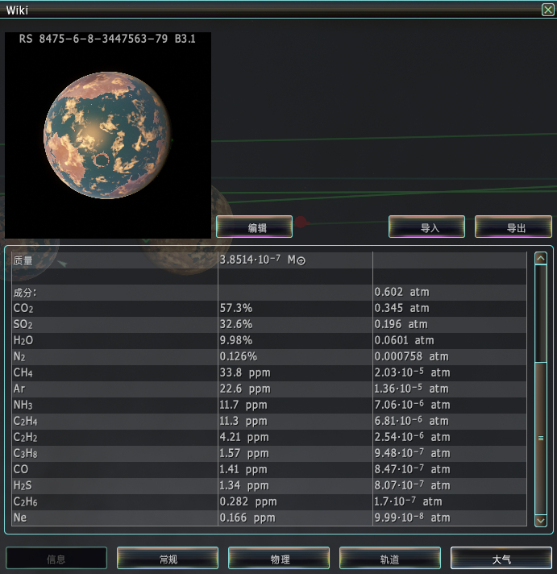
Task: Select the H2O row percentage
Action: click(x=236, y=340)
==
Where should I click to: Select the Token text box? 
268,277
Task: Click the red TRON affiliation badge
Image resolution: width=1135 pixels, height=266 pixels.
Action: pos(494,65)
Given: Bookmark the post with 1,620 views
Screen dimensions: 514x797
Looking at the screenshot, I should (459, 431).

**REQUIRED WORK**
Search the listing above for the lines with "Where should I" and "Given: Bookmark the post with 1,620 views", then output those lines and all lines between them exactly.

**ANSWER TO THIS EXERCISE**
Where should I click to: Select the Token text box? 
268,277
Task: Click the red TRON affiliation badge
Image resolution: width=1135 pixels, height=266 pixels.
Action: pos(494,65)
Given: Bookmark the post with 1,620 views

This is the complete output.